Exercise brief: Copy the entries without a single change. Pictures should be dropped.

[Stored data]
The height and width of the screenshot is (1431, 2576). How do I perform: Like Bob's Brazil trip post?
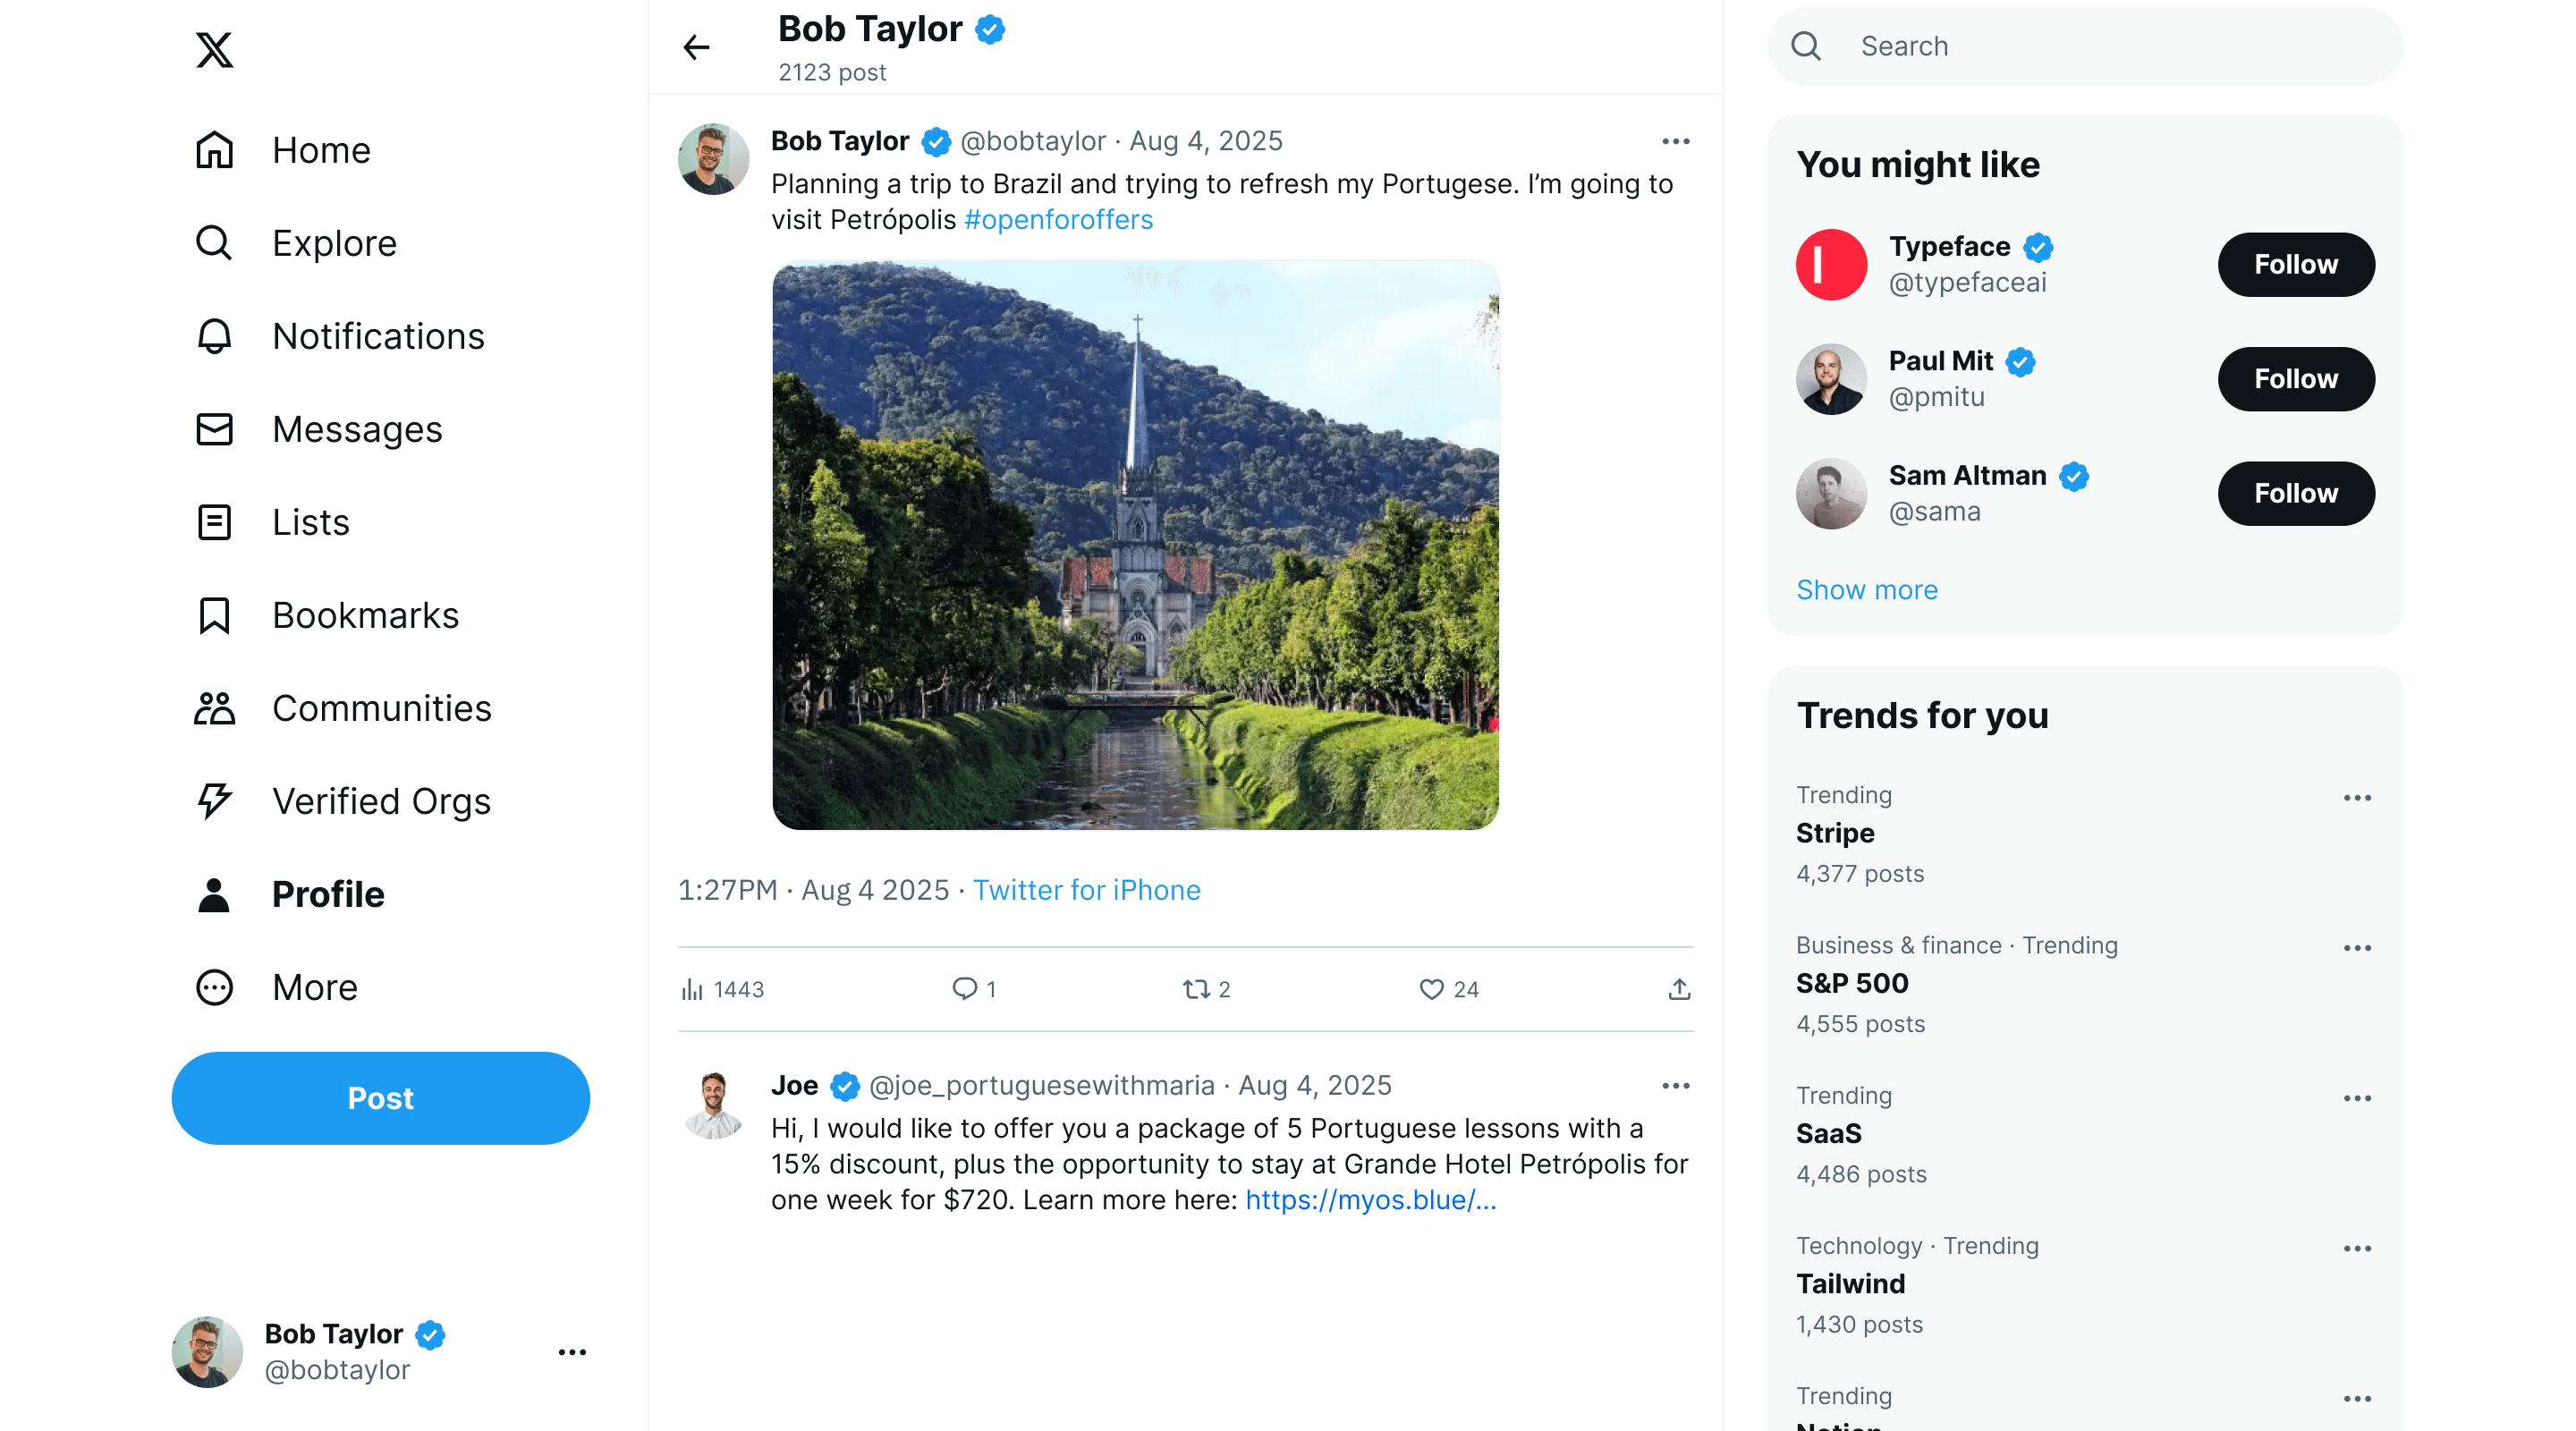tap(1431, 989)
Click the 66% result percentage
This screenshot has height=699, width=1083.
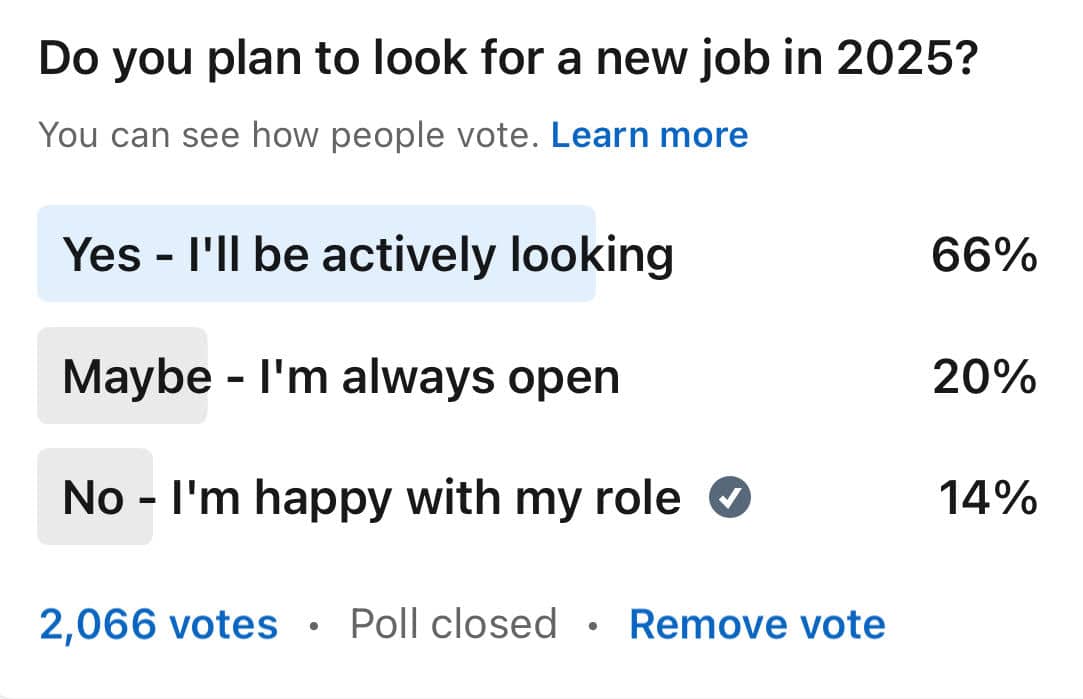[x=983, y=256]
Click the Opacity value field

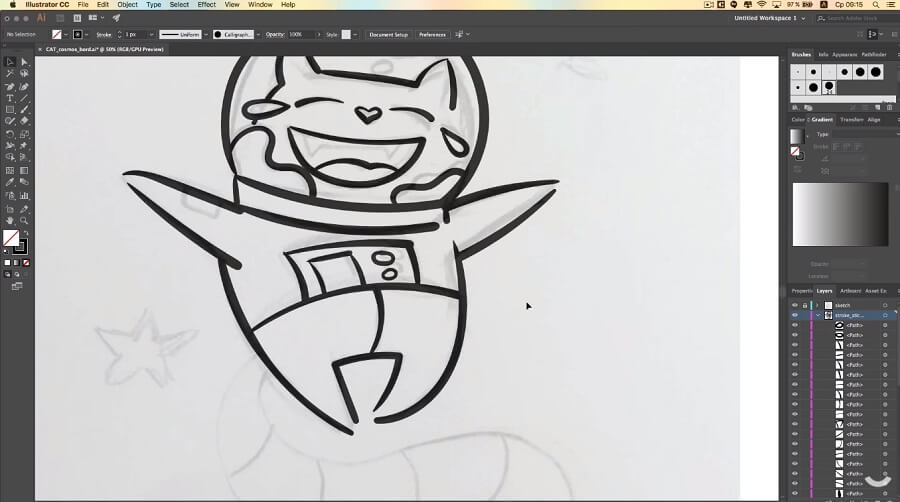(301, 34)
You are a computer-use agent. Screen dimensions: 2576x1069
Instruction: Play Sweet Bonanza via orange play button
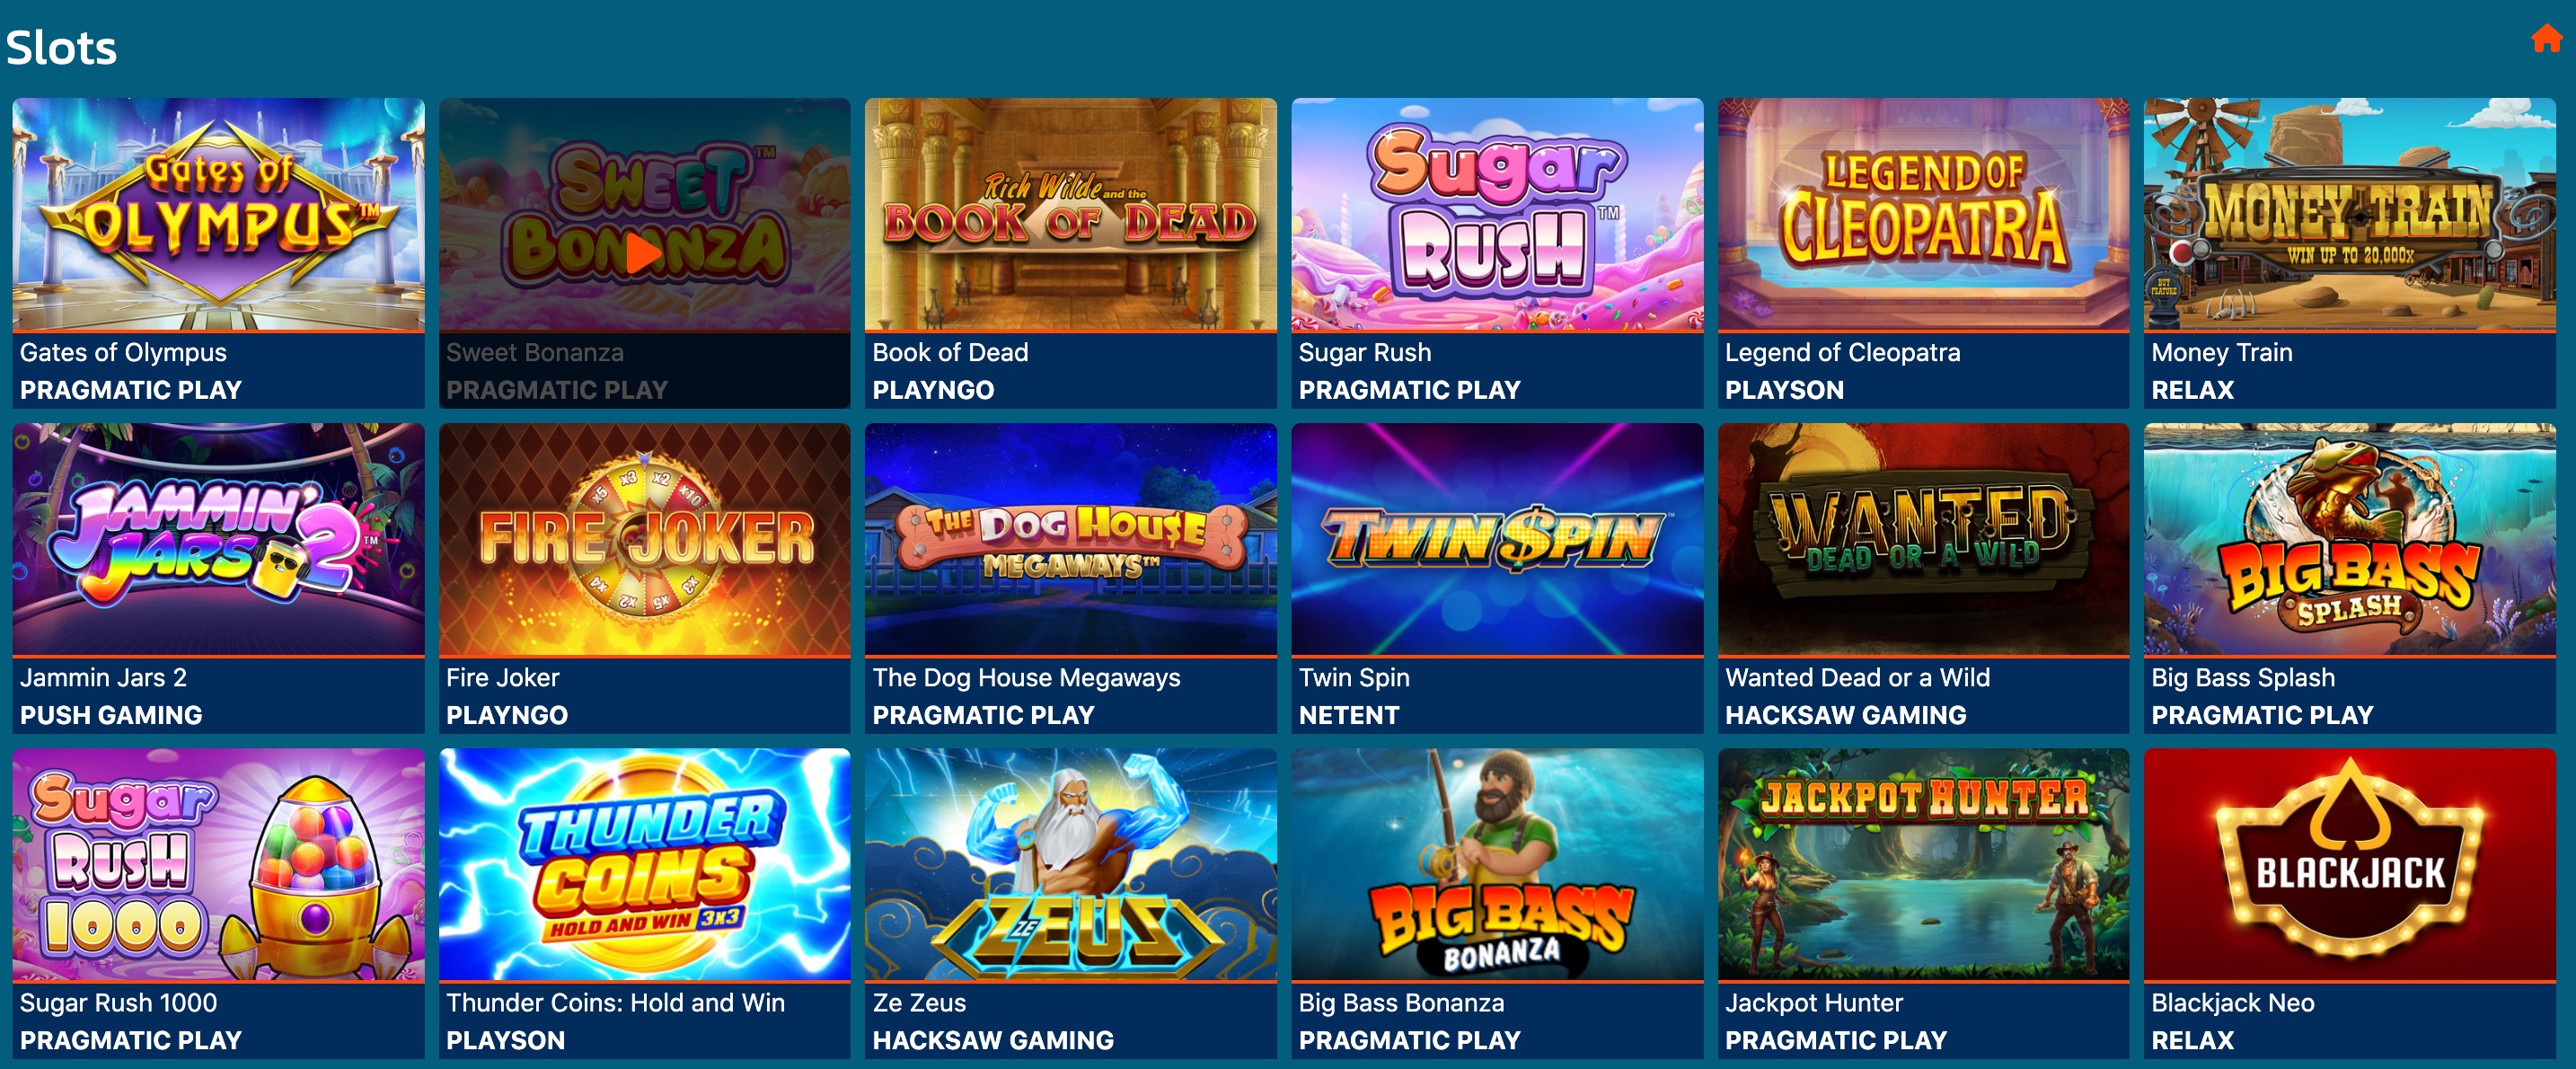coord(643,254)
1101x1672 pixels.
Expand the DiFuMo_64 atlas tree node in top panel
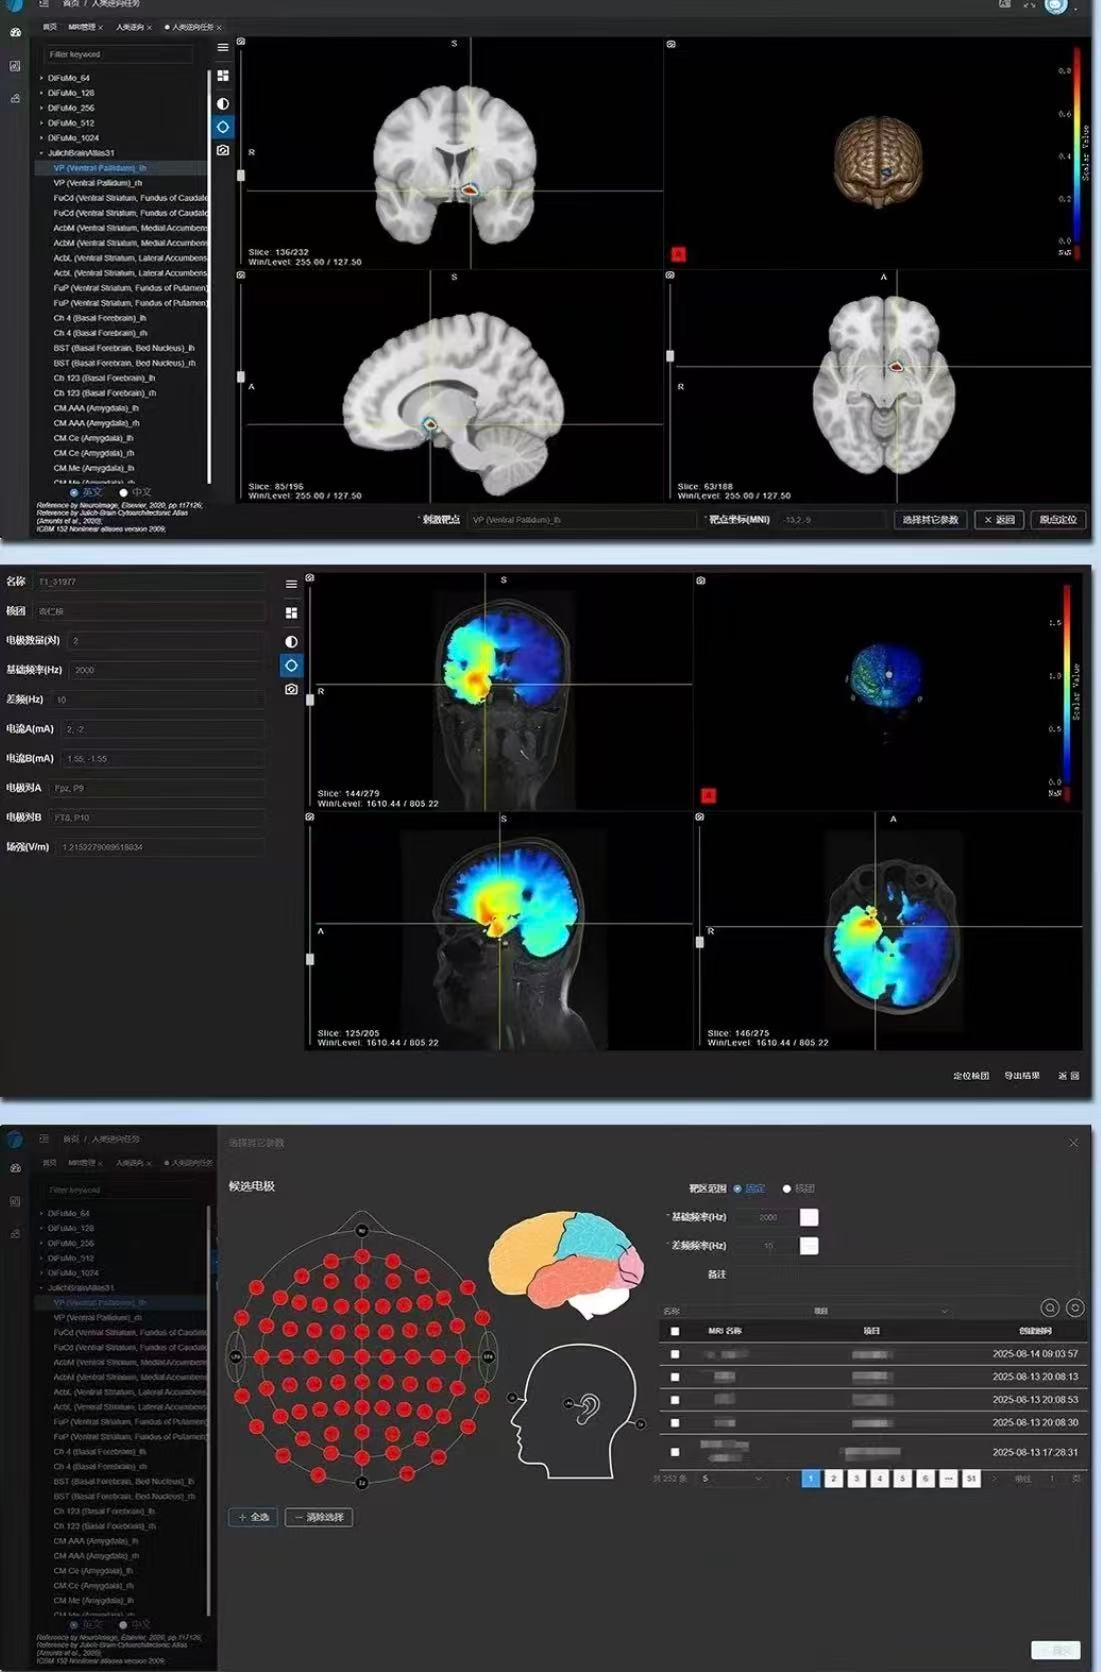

Answer space:
The height and width of the screenshot is (1431, 2576). How do I perform: Like Bob's Brazil trip post?
tap(1431, 989)
Click the 66% result percentage
This screenshot has height=699, width=1083.
[x=983, y=256]
Click the Opacity value field

(301, 34)
You are a computer-use agent. Screen dimensions: 2576x1069
Instruction: Play Sweet Bonanza via orange play button
coord(643,254)
1101x1672 pixels.
Expand the DiFuMo_64 atlas tree node in top panel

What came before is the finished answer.